Authors, Banned and Challenged Books

Today, we celebrate what would have been Shel Silverstein’s 91st birthday. 

Shel Silverstein, born Sheldon Allan Silverstein in Chicago on September 25th, 1930, is probably best known for his work in children’s literature, specifically children’s poetry. However, he was a man of many talents. He also authored a few books for adults, traveled the world as a cartoonist for Playboy magazine, recorded almost a dozen albums (including writing a song performed by Johnny Cash!), and wrote several plays. His work garnered a trove of awards, including a couple of Grammys, the New York Times Outstanding Book for Children award (for Where the Sidewalk Ends), and School Library Journal’s Best Books for Children award, among others. 

Silverstein’s children’s poetry is known for its fantastical humor and thoughtful lessons. His words often make the reader laugh out loud, and sometimes even cry. With such a beloved reputation, you would think there’s no way Silverstein also had a reputation for banned books. However, he is a frequently banned and challenged author, and his book, A Light in the Attic comes in at number 51 on the 100 Most Frequently Challenged Books List, 1990-1999. 

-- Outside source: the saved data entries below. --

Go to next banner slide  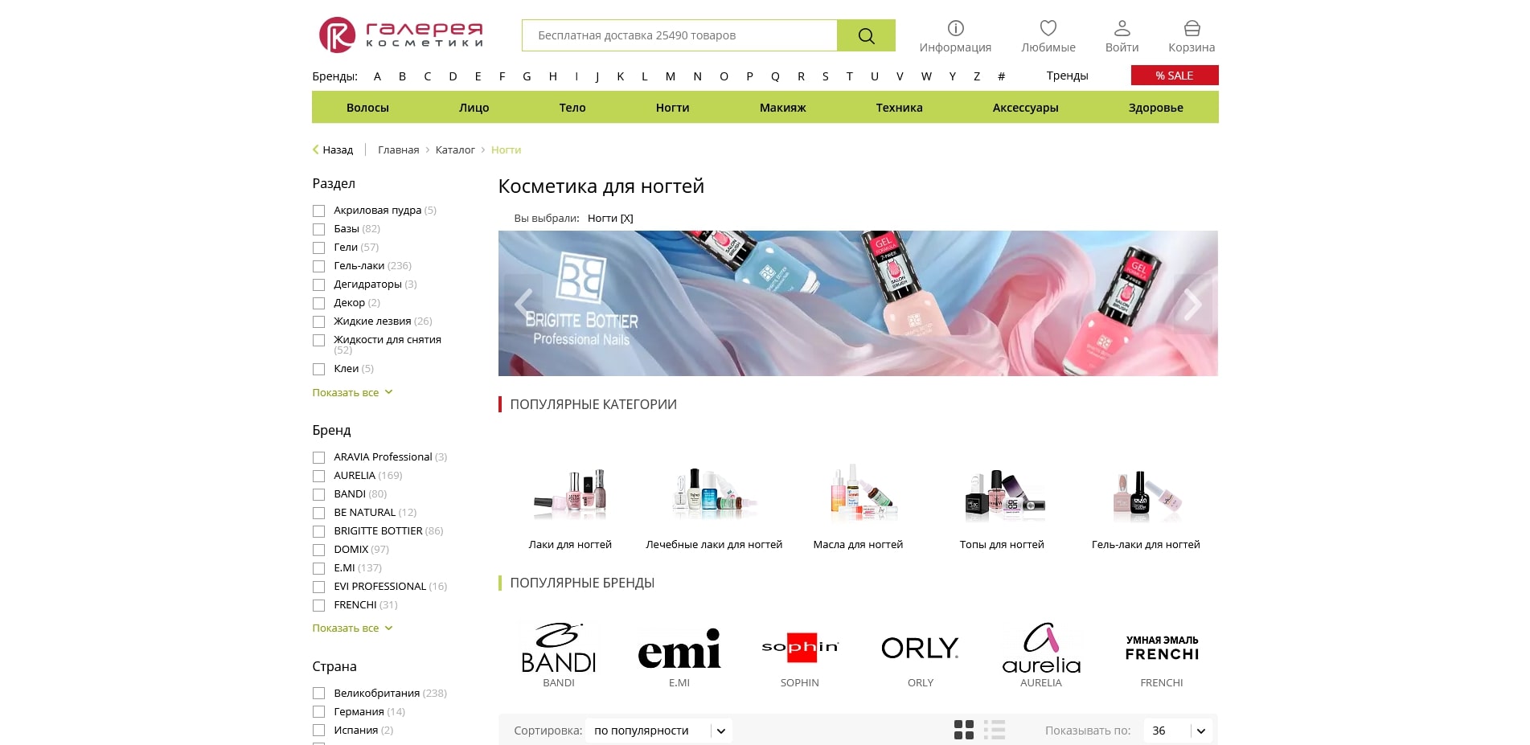pos(1193,304)
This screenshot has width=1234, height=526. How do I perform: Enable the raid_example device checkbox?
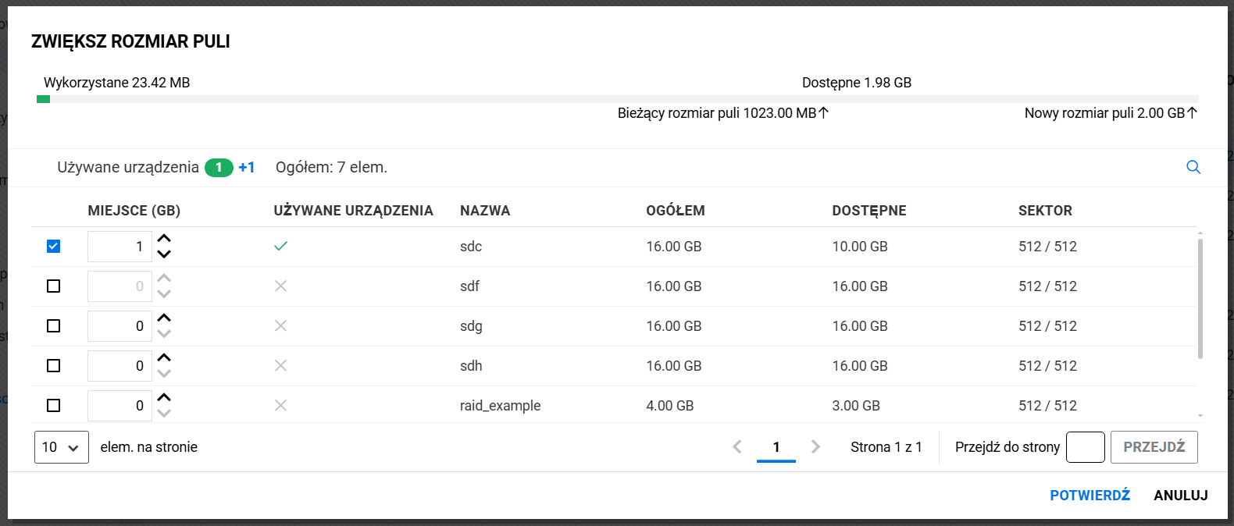tap(53, 406)
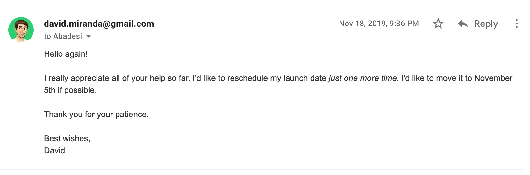The height and width of the screenshot is (175, 530).
Task: Click "Thank you for your patience." line
Action: point(96,114)
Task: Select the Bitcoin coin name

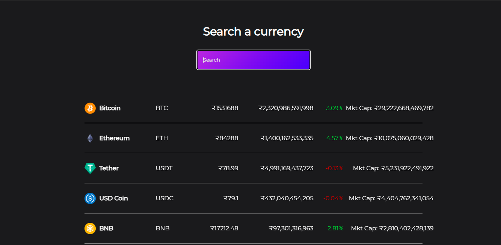Action: point(110,108)
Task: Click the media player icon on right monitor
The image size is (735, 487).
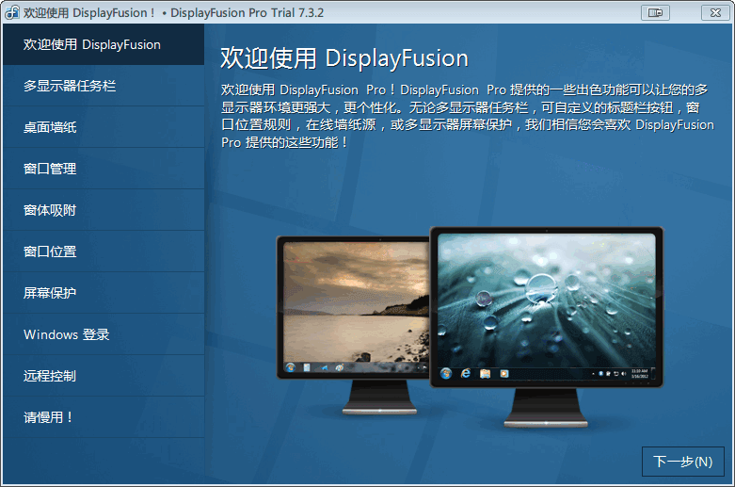Action: (504, 373)
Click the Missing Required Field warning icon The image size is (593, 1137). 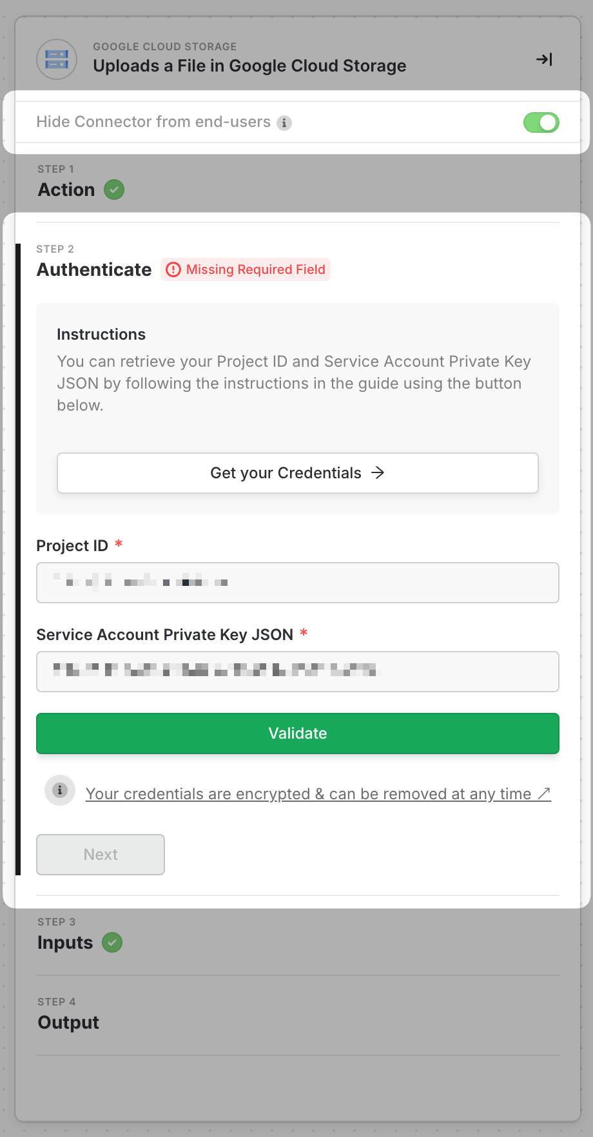pyautogui.click(x=173, y=269)
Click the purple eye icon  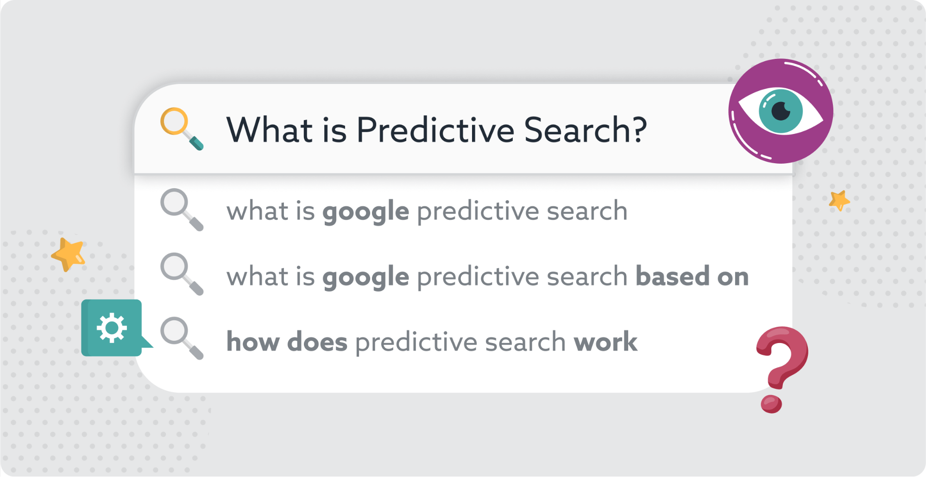781,111
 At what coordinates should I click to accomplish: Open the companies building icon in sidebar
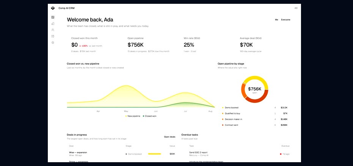(53, 24)
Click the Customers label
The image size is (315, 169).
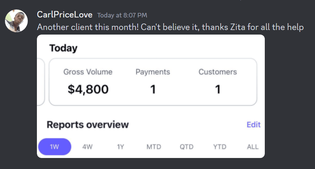click(x=218, y=72)
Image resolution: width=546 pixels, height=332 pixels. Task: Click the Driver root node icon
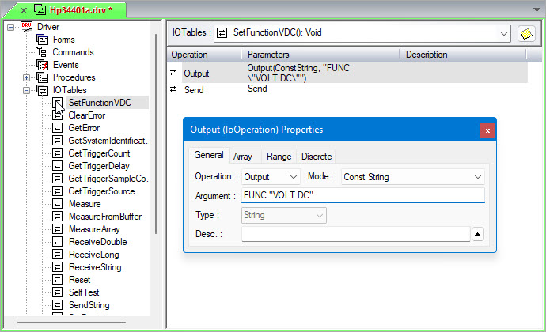tap(26, 27)
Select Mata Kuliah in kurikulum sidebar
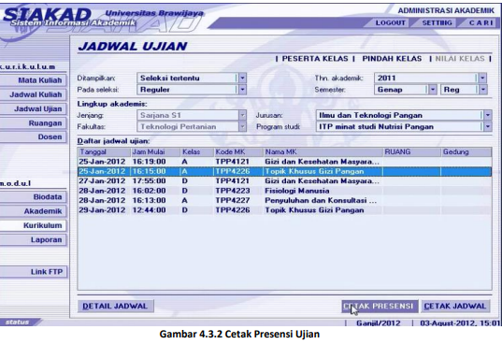Screen dimensions: 502x344 pos(34,80)
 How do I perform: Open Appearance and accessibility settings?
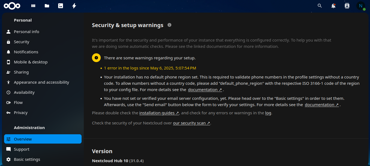(41, 82)
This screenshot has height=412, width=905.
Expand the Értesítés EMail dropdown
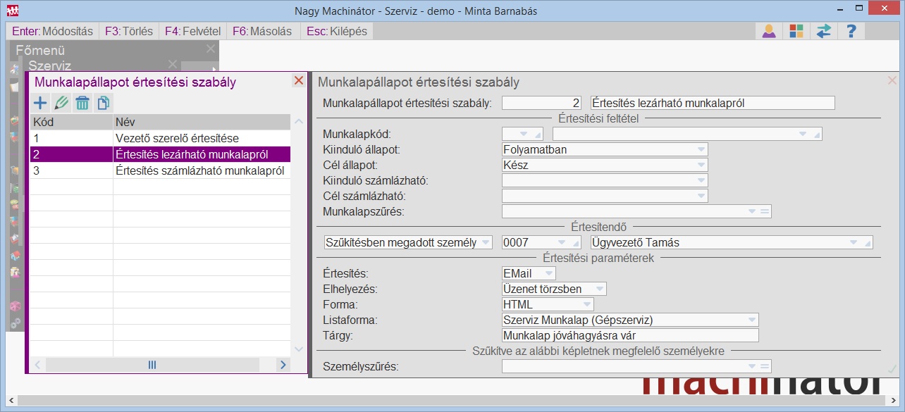tap(548, 273)
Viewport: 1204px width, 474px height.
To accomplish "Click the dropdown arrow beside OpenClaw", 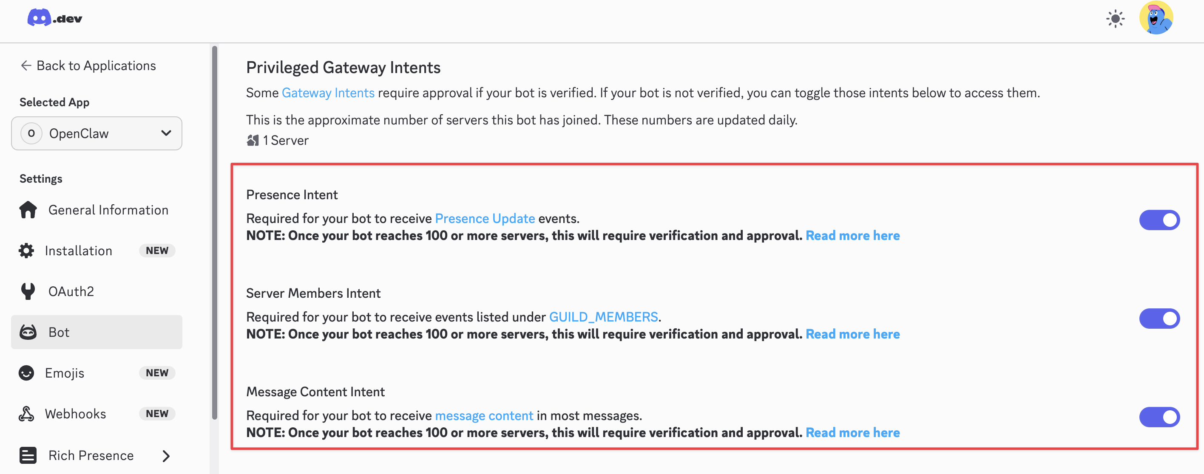I will [x=166, y=133].
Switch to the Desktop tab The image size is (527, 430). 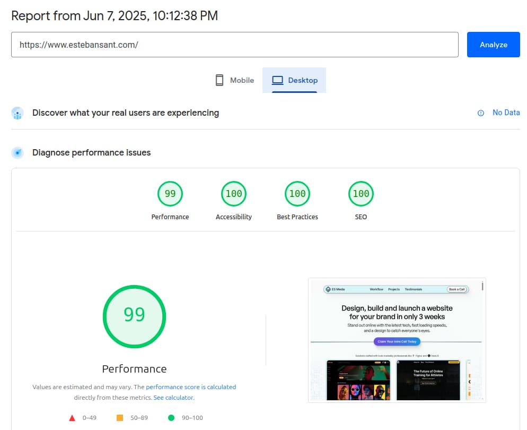(x=294, y=80)
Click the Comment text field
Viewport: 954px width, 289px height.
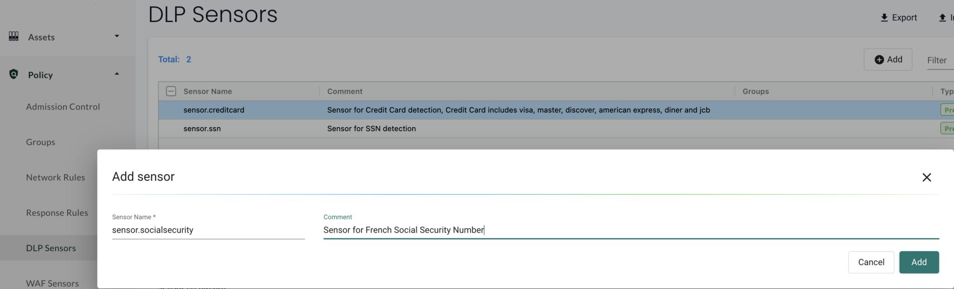point(631,230)
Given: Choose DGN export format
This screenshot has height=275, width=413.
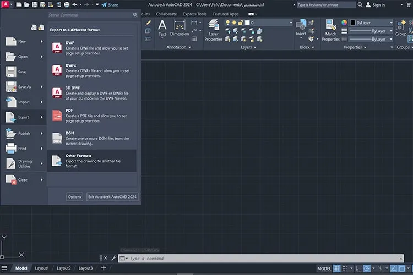Looking at the screenshot, I should 91,138.
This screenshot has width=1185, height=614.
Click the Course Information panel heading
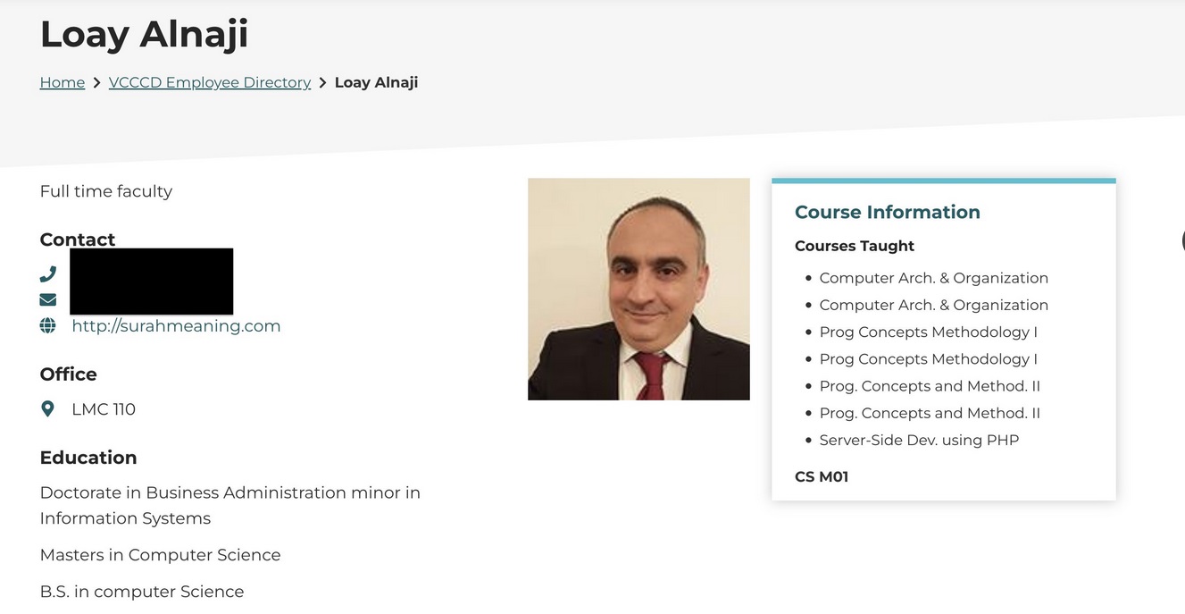click(887, 212)
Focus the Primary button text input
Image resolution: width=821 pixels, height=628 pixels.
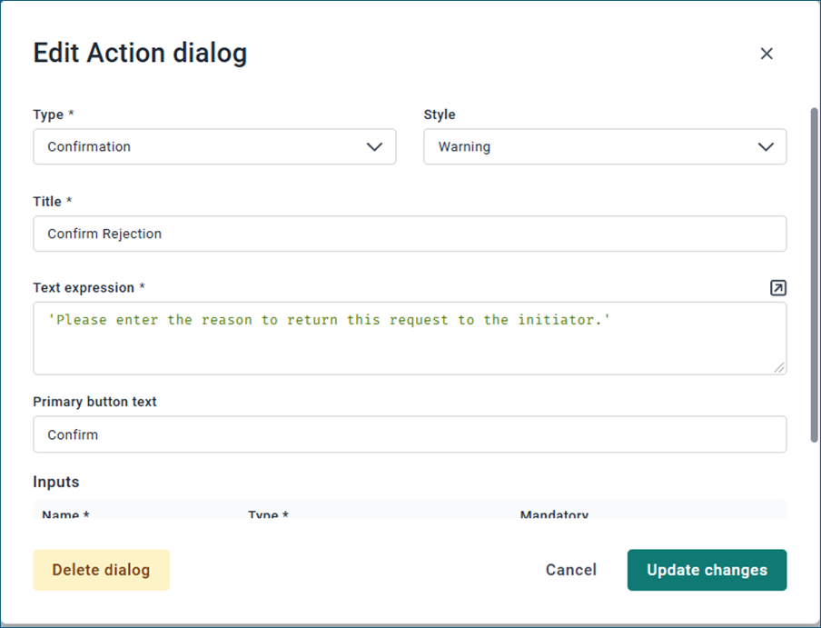point(410,434)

If you have to dry the dishes
(Such an awful boring chore)
If you have to dry the dishes
(‘Stead of going to the store)
If you have to dry the dishes
And you drop one on the floor
Maybe they won’t let you
Dry the dishes anymore

        –     How Not to Have to Dry Dishes, A Light in the Attic (1981)

Cover of A Light in the Attic by Shel Silverstein, published in 1981

One of the first challenges came in 1985. Cunningham Elementary School in Wisconsin banned the collection, claiming that the poem “How Not to Have to Dry Dishes” “encouraged children to break dishes so they wouldn’t have to dry them”. A year later, another school in Wisconsin argued that some of the poems “glorified Satan, suicide and cannibalism, and also encouraged children to be disobedient.” One poem, “Little Abigail and the Beautiful Pony”, shocked parents because Abigail, a little girl who begs her parents for a pony, dies at the end from sadness over not receiving the desired pony. A parent at Fruitland Park Elementary School in Florida said of the poem, “It teaches children to manipulate their parents.” One of my favorite challenges occurred in Pennsylvania, where a parent objected to the poem “Dreadful” in Where the Sidewalk Ends. They claimed the line “someone ate the baby” might “encourage children to engage in cannibalism”. 

Shel Silverstein died from a heart attack on May 10, 1999, at the age of 68. His books have sold millions of copies worldwide and have been translated into over 30 languages. Though his poems are often remembered for their slapstick humor, his enduring legacy is a man who understood the mind of a child. He knew their hopes, their anxieties, their sorrows. And he knew how to write in such a way that encouraged and reminded children they weren’t alone in their feelings. In fact, Silverstein himself said that he often wrote sad endings, such as in The Giving Tree, because he didn’t want children who experienced hard times in life (as we all do) to feel that their story was singular. Rather, he wanted them to know that life was often hard, but he coupled that with poems that also demonstrated hope, even in hard times. 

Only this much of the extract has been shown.